Ведь это, так сказать, защита религии… и вообще, народного невежества… Или мы не так понимаем, или с Андреем Евгеньевичем, собственно говоря, что-то случилось…
Сергей Прокопенко. Не так понимаем… это великолепно! Как же прикажете понимать?

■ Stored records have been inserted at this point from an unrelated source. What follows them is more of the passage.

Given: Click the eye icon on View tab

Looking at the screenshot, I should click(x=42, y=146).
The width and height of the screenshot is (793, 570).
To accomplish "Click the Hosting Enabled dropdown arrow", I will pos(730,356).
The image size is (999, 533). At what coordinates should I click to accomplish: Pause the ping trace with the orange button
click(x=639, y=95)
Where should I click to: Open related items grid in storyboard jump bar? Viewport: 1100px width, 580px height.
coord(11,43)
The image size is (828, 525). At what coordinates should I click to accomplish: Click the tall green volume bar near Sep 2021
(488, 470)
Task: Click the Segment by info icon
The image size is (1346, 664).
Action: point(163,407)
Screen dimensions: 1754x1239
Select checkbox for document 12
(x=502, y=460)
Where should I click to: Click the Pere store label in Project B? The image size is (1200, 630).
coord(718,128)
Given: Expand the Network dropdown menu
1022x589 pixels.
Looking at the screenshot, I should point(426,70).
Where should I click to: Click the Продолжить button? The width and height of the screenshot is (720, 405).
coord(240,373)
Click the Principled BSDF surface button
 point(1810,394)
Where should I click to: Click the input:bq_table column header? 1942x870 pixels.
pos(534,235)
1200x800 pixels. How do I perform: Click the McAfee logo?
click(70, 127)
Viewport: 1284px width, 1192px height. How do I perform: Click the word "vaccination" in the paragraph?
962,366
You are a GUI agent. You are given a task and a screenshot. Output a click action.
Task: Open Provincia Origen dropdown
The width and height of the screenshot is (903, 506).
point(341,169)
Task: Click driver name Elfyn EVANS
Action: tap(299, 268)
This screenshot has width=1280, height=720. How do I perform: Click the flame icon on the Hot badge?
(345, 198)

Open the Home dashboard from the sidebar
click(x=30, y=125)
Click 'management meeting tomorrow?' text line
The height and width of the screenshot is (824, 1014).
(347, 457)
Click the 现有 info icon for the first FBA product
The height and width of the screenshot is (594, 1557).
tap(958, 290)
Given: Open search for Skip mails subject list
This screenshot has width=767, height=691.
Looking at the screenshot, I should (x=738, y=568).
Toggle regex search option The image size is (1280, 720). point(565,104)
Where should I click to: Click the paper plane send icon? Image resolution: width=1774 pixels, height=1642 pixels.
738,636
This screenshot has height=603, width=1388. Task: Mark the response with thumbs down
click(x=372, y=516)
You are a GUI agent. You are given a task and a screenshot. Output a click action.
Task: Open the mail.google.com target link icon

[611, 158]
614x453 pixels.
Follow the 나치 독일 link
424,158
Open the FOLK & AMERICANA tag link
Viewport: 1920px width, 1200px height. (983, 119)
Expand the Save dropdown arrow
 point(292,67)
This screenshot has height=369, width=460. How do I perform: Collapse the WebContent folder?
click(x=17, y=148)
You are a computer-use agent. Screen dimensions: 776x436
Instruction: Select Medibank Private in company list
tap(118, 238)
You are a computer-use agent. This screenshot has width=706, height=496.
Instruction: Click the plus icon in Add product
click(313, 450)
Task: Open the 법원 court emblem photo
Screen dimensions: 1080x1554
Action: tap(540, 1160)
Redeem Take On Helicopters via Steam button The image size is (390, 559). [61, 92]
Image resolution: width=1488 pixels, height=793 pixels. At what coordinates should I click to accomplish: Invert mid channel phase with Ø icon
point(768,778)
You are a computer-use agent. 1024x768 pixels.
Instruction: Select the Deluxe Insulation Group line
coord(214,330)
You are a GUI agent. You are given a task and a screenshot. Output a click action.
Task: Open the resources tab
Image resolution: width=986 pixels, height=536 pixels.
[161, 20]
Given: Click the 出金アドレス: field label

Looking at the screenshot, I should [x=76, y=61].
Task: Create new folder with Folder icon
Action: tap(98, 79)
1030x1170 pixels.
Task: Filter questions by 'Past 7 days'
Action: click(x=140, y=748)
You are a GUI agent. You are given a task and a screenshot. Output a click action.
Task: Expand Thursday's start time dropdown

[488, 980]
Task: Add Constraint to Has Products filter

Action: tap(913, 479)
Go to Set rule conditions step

Ершов. Сие надо понимать духовно.
Сергей Прокопенко. Вот разве что.
Входит метранпаж.
Скоро готов конец «Должников народа»?
Метранпаж. Верстаем.
Сергей Прокопенко. Как только кончите, немедленно пришлите корректуру.
Метранпаж. Хорошо. Сейчас тиснем.
Метранпаж уходит.
Ершов (курит). Я не понимаю, господа, чего мы комедию ломаем и притворяемся. Будто не видим, в чём дело.